Corporeal

Treating lectures as the pinnacle of academic and professional learning experience, higher education is overly verbal. It usually involves sedentary bodies who talk and listen and watch. Other senses as well as motor skills are most often excluded. However, many learners are kinetic types, who learn best by moving and through movement. Sedentary position also inhibits emotions and contributes to the cartesian mind - body dualism. These are some of the reasons many different methods look for ways to involve bodies, emotions, movement, smell, and touch. They expand sensory horizons of learning and engage different learning styles and approaches.

Methodologies

Kinesthetic learning

Kinesthetic learning methods come in many forms, shapes and sizes.
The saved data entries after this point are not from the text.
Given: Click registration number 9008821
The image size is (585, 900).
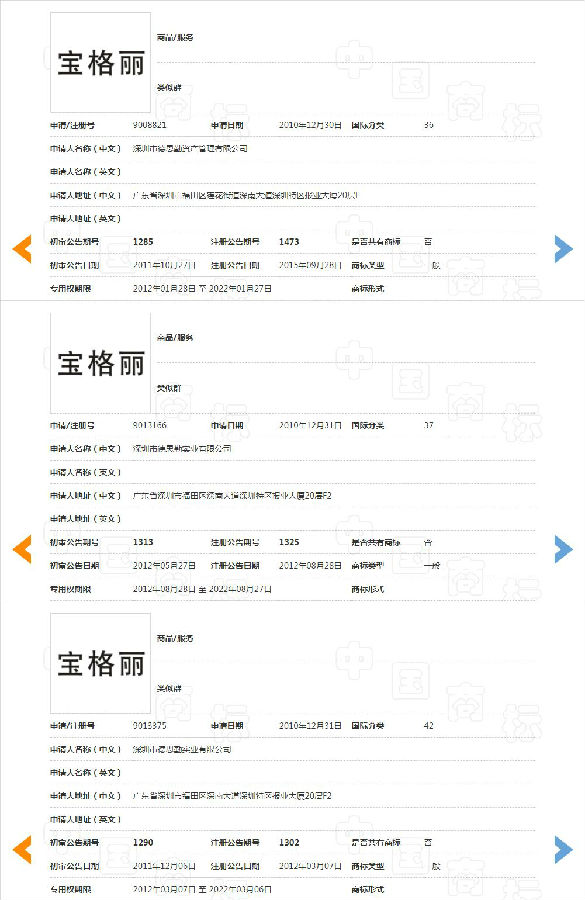Looking at the screenshot, I should click(149, 125).
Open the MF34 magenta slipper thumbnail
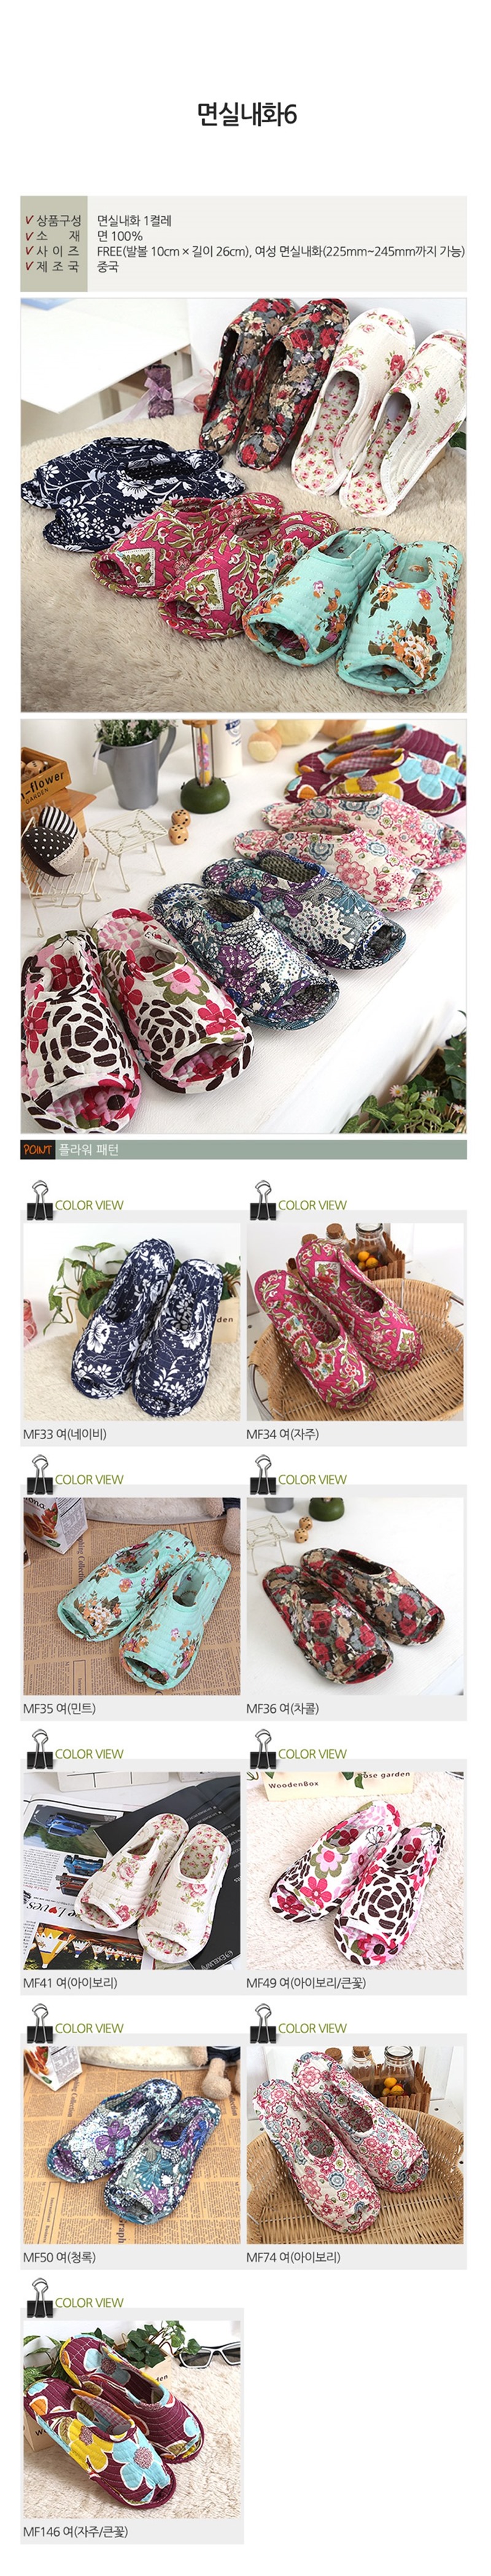491x2576 pixels. click(x=355, y=1320)
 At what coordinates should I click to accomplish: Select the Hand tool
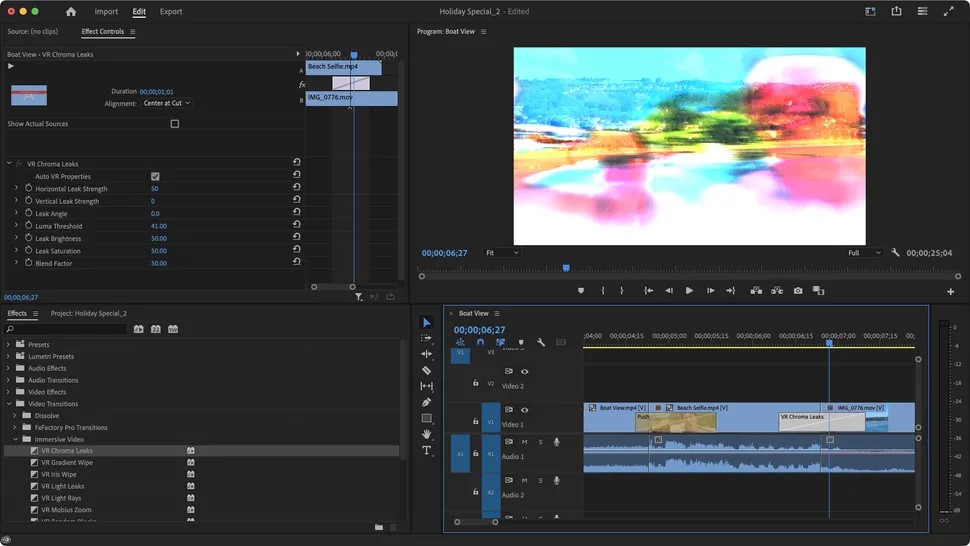tap(427, 434)
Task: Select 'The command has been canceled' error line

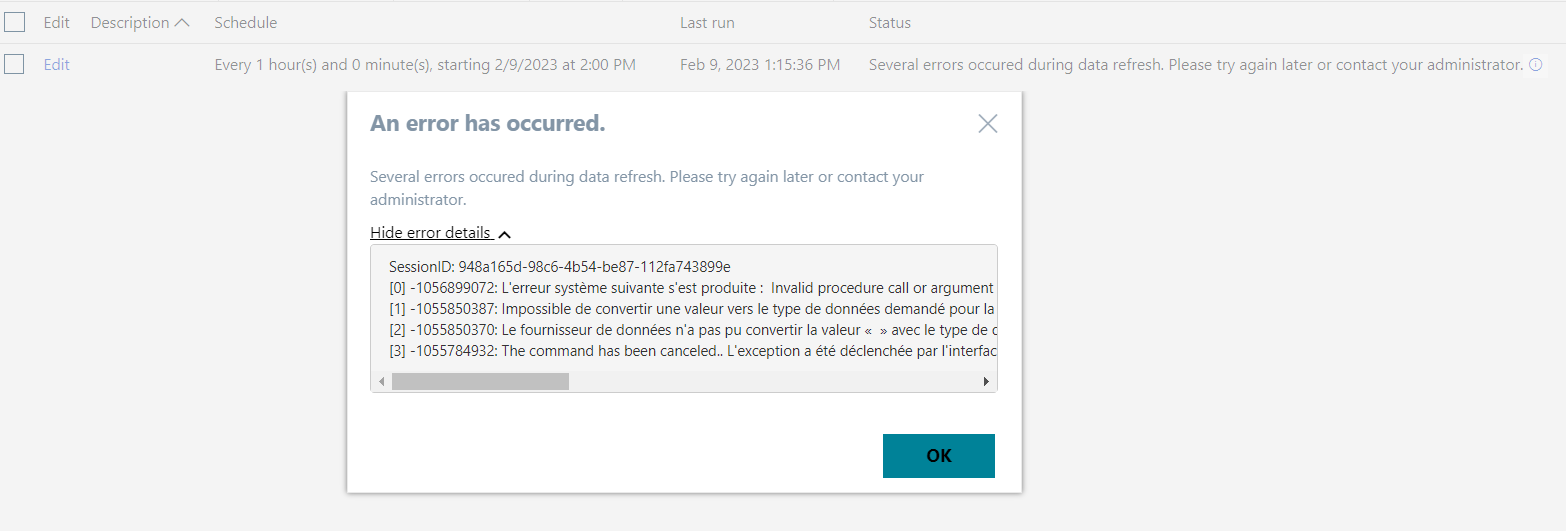Action: (690, 351)
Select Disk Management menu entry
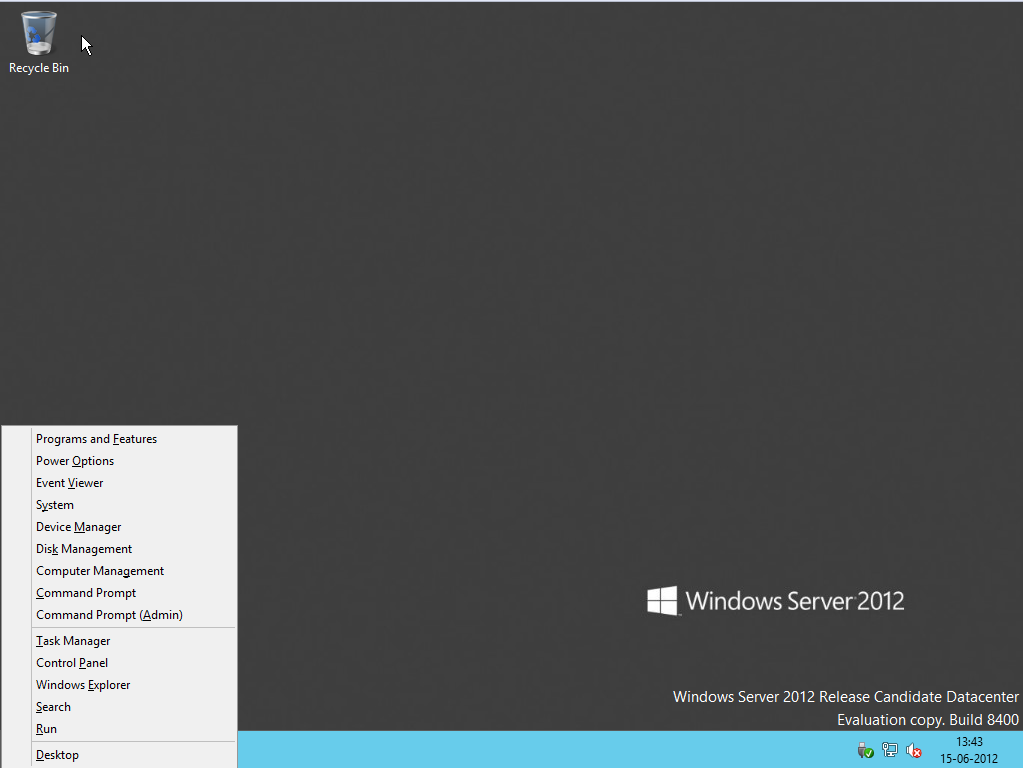 click(x=84, y=549)
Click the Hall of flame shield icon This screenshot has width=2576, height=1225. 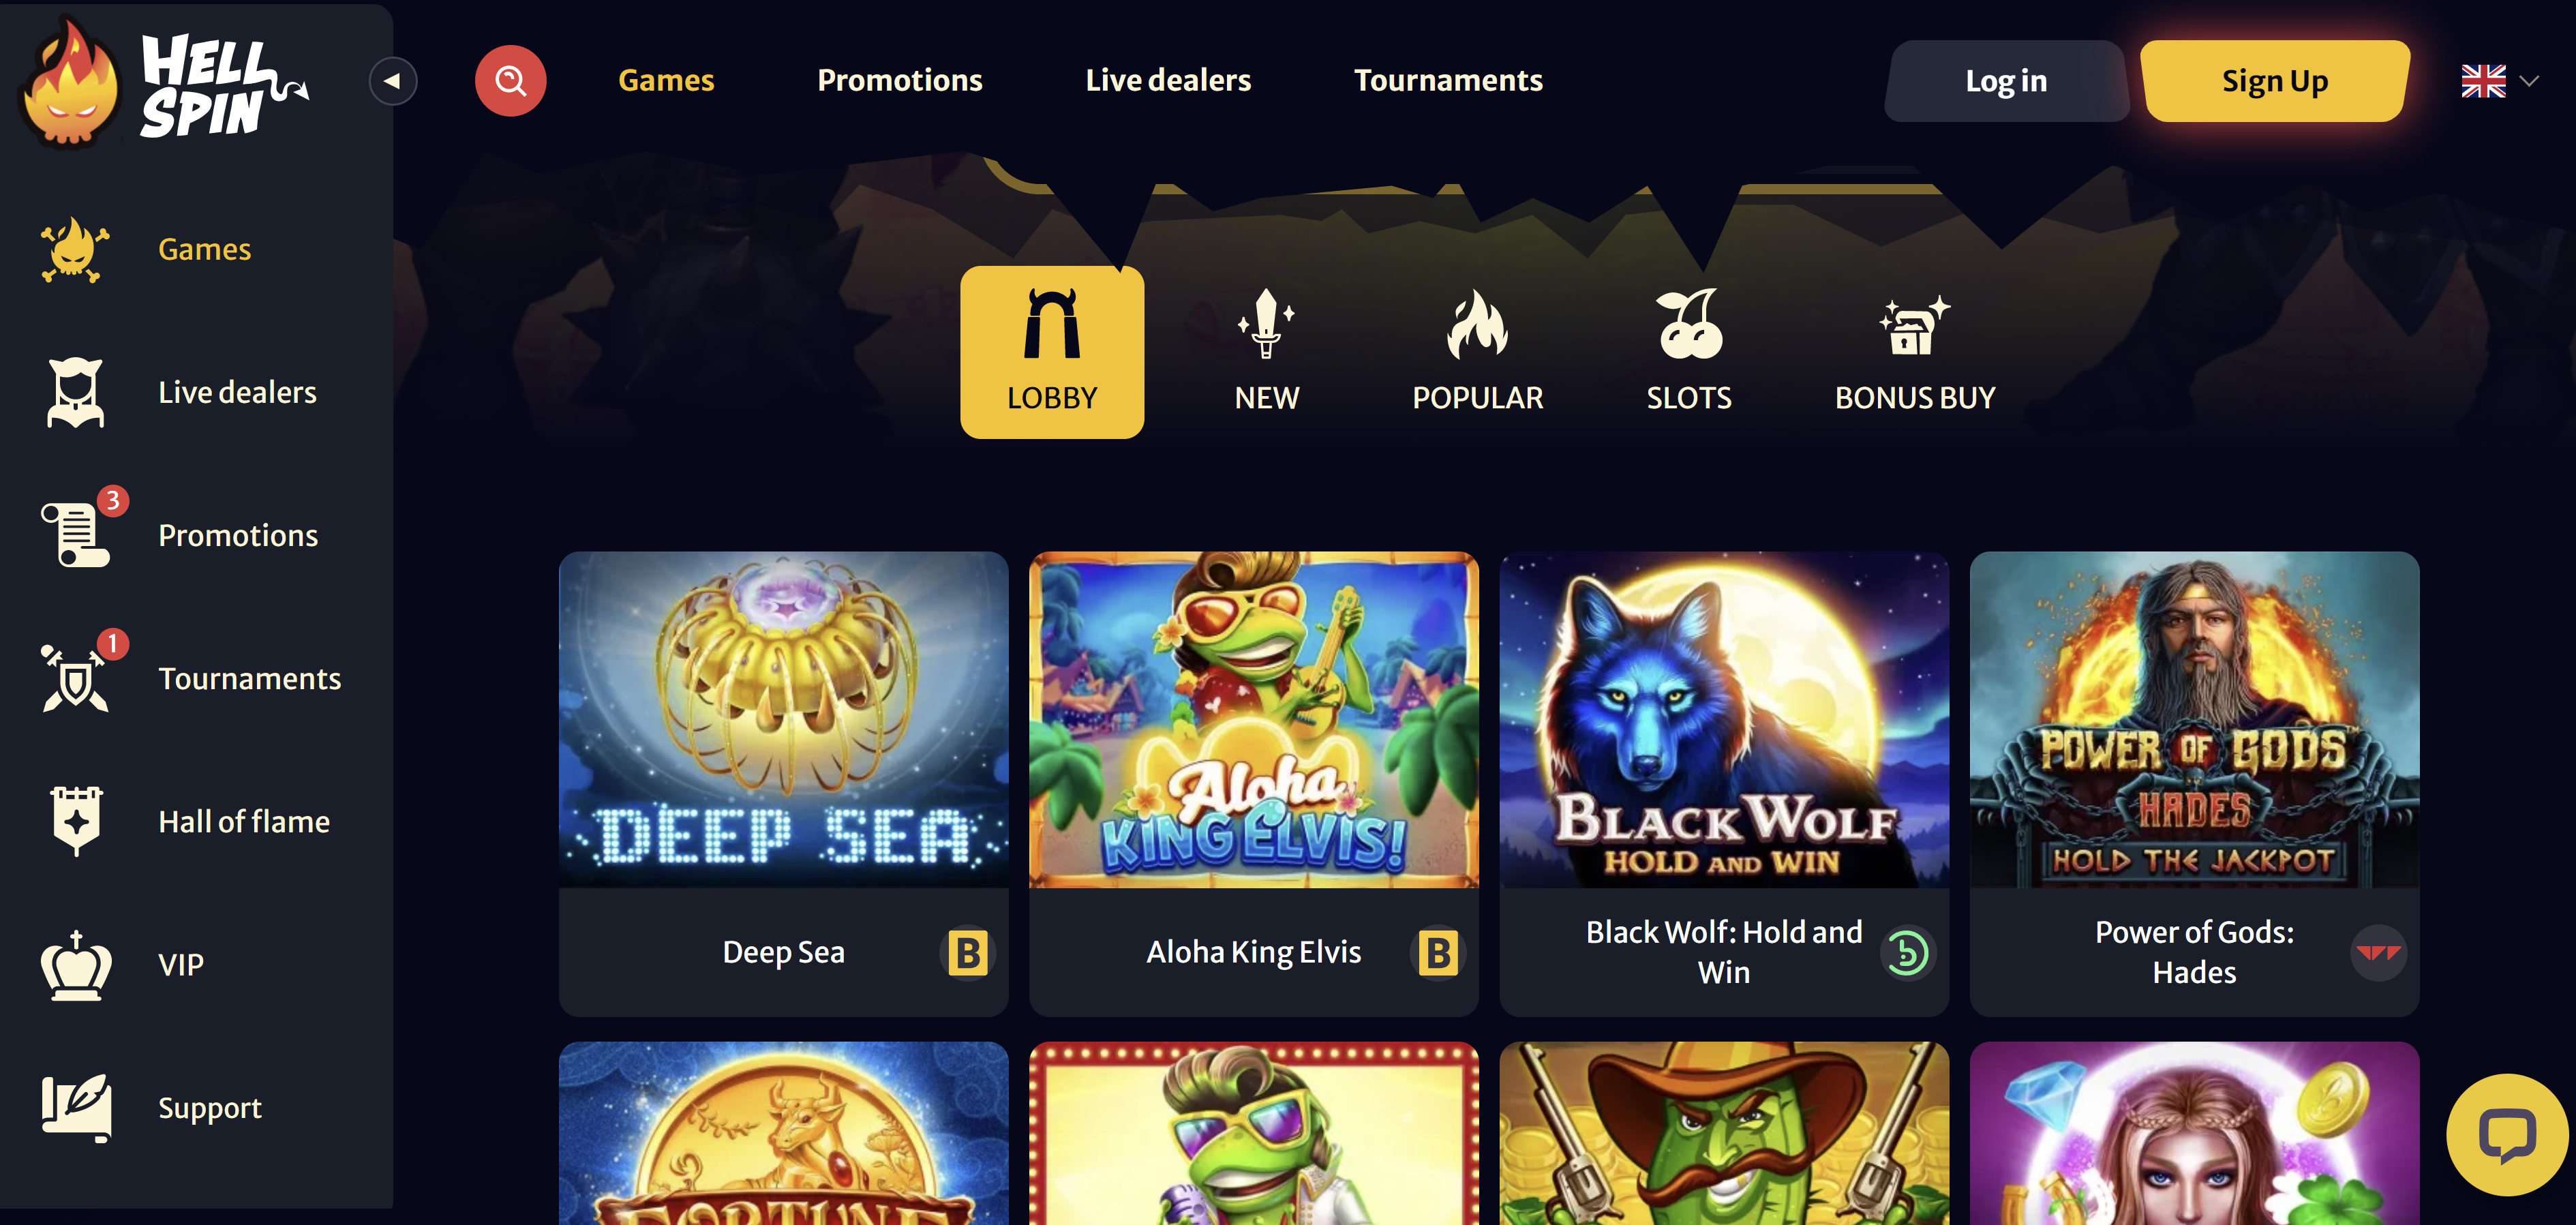coord(76,821)
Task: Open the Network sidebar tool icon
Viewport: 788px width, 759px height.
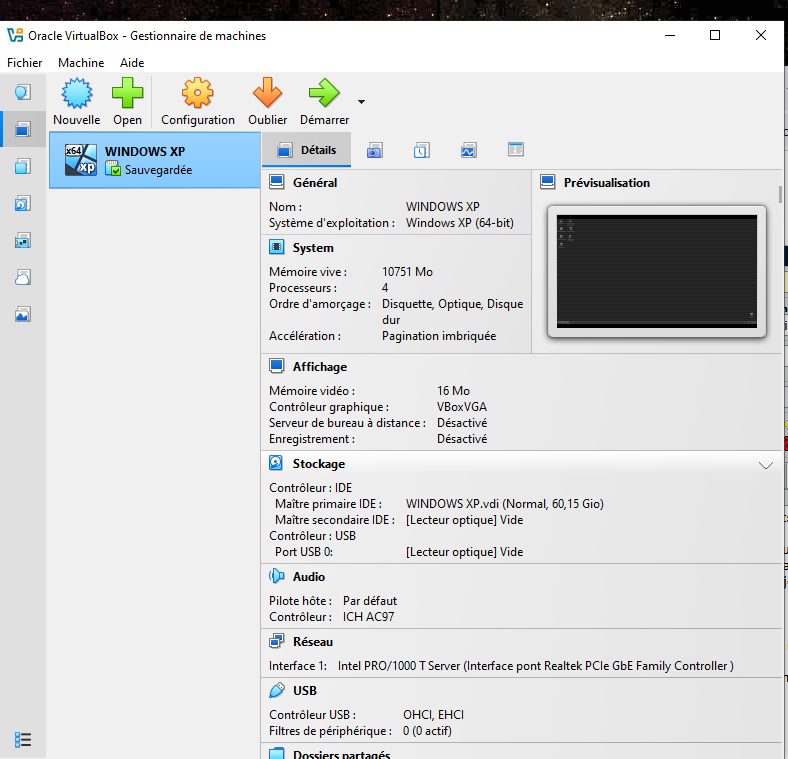Action: (23, 240)
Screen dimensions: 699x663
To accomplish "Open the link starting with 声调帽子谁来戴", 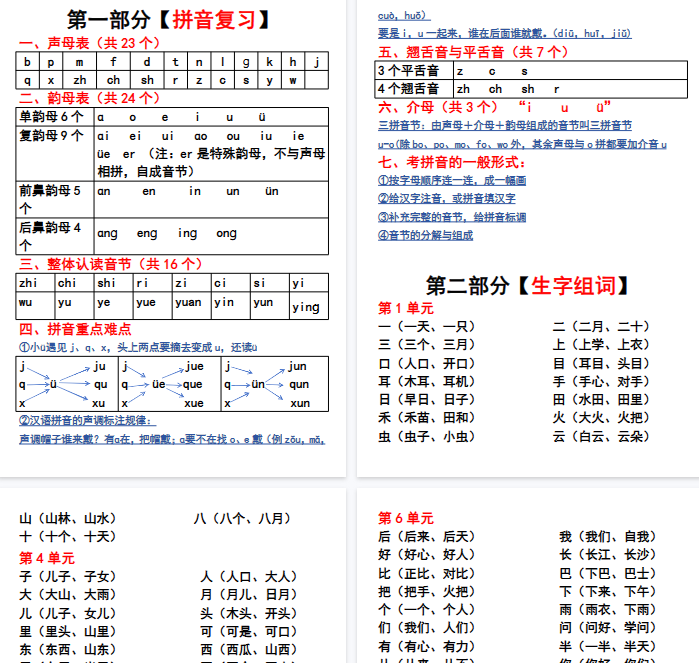I will [172, 439].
Some kinesthetic approaches are more about dealing away with the stress of sitting (in which situations students can use standing desks, or fidgets for their legs or hands), while others are using kinesthetic approaches as a core of a teaching method. 1. Take one theoretical claim or empirical finding that can be represented by a graph or scale. ; 2. Present finding or a theoretical claim to learners; 3. Ask them to imagine a classroom (or a part of it that is not occupied by chairs) as a graph; 4. Ask them to stand up and assume one position in the graph that corresponds with their experience or situation or attitude or belief; 4. Ask (some of) them to explain their position. How does it feel to occupy such a social situation or why do you assume such an attitude?; 5. Encourage them to question one another about their explanations; 6. Possibly, ask them to reconsider their position and assume another place.


Cuerpo-territorio

Cuerpo-territorio is a participative knowledge sharing method rooted in South American practices, as well as indigenous, decolonial and feminist ontologies which understand knowledge, bodies and territories as united and interconnected. The methods use hands-on, visual ways to co-produce knowledge among participants. Namely, participants draw the territory on their bodies, in ways that take into account both their knowledge of the territory and their experiences of living in it. It can be used as a method to reflect on experiences among participants, share them and advocate for changes, but it can also be used as a participative research method. It is specifically well suited when dealing with sensitive political topics, with experiences of trauma, as well as with those in which participants should connect their bodies and feelings to wider surroundings and territory.